How are any of these better than using TrueCrypt in traveller mode? The only thing I can think of is that TrueCrypt requires administrator rights to use. And I suppose they may be easier to use for people who don't know much about computers or encryption. But I trust TrueCrypt a hell of a lot more than anything which comes preinstalled on these things.

Re:A false sense of security is actually worse

[moderatorrater]

Now a user can request a password that never changes, so long as it meets *MY* requirements... That it be so complicated that they have to write it on a post it note and put it on their monitor?

Re:Product development cycle

[bluefoxlucid]

Engineer: That's theoretically infeasable, AES requires a certain number of machine instructions

Hint: 72693 transistor hardware AES implementation at one word of plaintext to one word of ciphertext per cycle runs much faster than 4978652193 transistor Pentium 4 decoding and executing an instruction set. Same with a dust-size ARM. Using a simple chip that does 1 round and has to be run 16 times might just get you 1MB/s at 4MHz.
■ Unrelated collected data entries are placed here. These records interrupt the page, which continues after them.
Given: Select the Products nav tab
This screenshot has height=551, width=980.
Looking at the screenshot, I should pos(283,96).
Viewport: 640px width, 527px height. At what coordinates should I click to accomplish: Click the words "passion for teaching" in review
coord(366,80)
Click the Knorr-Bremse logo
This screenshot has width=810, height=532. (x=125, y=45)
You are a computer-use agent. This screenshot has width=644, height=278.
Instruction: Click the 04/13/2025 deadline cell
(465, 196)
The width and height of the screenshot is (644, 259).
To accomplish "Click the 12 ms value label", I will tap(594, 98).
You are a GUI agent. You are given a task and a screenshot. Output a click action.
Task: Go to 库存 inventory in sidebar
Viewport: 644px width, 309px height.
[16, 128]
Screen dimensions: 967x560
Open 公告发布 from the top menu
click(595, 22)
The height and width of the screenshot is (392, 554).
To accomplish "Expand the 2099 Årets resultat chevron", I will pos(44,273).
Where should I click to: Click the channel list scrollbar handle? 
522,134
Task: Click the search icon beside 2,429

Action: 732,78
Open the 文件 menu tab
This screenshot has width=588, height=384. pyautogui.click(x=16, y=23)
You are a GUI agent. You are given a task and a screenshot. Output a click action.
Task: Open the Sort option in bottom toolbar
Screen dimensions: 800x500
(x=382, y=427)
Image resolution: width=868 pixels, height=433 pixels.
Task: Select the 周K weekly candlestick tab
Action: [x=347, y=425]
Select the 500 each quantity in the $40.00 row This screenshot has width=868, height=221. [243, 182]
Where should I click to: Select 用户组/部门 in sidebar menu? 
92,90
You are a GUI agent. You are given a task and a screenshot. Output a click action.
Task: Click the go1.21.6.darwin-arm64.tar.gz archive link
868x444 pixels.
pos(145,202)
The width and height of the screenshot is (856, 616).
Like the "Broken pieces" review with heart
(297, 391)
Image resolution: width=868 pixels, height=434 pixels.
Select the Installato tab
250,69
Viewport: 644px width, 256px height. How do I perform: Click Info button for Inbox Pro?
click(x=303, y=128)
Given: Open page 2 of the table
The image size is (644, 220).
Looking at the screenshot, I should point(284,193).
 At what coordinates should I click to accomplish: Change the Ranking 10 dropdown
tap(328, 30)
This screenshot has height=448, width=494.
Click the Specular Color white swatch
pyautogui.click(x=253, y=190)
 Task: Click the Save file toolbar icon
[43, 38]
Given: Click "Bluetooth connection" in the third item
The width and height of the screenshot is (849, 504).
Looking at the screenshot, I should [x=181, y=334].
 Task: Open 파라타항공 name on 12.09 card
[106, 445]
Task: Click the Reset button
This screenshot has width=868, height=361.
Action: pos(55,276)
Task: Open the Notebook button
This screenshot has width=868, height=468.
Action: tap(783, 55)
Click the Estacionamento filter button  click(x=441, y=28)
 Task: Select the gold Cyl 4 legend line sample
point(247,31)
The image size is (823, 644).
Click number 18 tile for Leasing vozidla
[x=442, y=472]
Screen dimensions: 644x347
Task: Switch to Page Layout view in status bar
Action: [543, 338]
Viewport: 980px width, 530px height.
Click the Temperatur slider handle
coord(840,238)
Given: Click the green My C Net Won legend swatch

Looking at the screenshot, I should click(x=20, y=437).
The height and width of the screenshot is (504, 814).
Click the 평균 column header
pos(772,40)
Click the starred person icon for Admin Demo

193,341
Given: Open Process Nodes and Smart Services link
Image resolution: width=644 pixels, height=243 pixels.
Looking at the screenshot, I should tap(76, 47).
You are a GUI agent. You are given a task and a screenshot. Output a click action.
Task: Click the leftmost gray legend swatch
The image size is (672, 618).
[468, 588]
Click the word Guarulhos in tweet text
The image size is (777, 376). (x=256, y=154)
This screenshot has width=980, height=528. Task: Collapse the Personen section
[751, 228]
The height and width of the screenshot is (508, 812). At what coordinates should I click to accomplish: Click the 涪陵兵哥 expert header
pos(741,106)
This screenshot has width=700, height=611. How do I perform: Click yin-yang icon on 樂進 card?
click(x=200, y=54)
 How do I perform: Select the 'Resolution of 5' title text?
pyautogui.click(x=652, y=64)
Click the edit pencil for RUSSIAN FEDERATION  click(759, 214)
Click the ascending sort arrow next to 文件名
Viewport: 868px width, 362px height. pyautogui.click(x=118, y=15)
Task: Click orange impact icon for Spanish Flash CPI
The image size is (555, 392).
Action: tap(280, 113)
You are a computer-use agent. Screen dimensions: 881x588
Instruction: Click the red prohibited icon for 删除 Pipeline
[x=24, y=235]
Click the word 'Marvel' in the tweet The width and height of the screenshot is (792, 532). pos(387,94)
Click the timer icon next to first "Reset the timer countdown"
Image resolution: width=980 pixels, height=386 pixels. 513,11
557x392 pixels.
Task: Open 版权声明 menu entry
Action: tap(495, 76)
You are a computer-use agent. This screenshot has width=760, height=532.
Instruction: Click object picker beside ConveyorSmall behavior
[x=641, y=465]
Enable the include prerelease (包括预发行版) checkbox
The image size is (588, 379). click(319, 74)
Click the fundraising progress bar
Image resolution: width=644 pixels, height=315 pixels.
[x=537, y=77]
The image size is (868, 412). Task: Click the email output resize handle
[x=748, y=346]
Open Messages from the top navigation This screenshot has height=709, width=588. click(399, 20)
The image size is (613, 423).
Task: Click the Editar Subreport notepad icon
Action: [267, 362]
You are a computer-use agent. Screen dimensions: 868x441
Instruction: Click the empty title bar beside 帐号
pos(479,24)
The chip can be simplified down to having a lookup table taking 4096 bytes of ROM to do 3 stages of a round, operating on 32-bit words in 4 stages; this will block the circuit doing that operation for 4 cycles though, so you could implement the circuit 4 times (4 lookup tables?) for 1MB/s at 1MHz. Also the final XOR would be 4 32-bit XORs or (better) just one 128-bit XOR.

With the 4xLookup optimization and the 128-bit XOR in a pipeline, this simple chip would do one AES block per 16 cycles. By duplicating the circuit and pipelining, you would do 2 rounds per clock. Get creative with it.